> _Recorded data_
::::

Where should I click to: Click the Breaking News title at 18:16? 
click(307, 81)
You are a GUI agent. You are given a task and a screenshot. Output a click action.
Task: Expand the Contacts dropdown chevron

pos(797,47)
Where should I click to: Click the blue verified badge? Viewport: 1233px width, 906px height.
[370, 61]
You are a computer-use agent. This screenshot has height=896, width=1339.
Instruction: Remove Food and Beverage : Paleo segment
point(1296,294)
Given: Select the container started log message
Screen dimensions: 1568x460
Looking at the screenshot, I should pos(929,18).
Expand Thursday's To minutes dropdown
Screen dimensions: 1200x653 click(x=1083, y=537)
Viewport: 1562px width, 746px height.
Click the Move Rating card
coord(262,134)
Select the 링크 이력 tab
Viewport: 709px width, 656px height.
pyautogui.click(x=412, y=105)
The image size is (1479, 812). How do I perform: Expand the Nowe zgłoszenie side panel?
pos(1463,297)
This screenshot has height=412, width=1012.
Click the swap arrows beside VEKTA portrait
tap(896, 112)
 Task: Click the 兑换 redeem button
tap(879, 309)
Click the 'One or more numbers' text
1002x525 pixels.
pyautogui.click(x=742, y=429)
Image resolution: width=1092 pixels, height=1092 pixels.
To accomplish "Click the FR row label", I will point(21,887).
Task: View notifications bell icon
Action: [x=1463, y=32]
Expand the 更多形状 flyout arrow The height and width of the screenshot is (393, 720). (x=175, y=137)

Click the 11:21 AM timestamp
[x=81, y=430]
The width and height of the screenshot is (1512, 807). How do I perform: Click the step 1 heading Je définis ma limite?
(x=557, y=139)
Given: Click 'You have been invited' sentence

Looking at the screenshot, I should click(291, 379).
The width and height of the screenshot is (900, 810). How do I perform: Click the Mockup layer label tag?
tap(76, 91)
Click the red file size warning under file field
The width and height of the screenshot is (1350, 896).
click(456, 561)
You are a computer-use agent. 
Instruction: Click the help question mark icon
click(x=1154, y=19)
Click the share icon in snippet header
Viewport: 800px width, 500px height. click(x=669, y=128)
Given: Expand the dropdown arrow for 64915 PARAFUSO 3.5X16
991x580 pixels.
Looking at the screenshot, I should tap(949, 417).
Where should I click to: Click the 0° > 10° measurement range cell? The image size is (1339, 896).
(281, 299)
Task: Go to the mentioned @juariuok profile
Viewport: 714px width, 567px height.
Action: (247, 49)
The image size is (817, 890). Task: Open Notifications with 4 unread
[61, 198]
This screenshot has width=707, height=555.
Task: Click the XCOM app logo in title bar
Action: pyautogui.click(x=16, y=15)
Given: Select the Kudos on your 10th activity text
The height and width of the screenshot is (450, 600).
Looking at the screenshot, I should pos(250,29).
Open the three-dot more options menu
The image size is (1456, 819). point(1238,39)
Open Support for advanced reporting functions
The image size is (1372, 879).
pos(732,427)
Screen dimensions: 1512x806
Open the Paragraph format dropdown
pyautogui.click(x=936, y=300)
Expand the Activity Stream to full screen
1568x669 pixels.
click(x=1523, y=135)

::::

> _To be done_
Echo the lines of the data above without any change, starting with the line that contains "Task: Go to the mentioned @juariuok profile" and going on through the line that contains "Looking at the screenshot, I should pos(250,29).".

> _Right answer_
Task: Go to the mentioned @juariuok profile
Viewport: 714px width, 567px height.
Action: (247, 49)
The image size is (817, 890). Task: Open Notifications with 4 unread
[61, 198]
This screenshot has width=707, height=555.
Task: Click the XCOM app logo in title bar
Action: pyautogui.click(x=16, y=15)
Given: Select the Kudos on your 10th activity text
The height and width of the screenshot is (450, 600).
Looking at the screenshot, I should pos(250,29).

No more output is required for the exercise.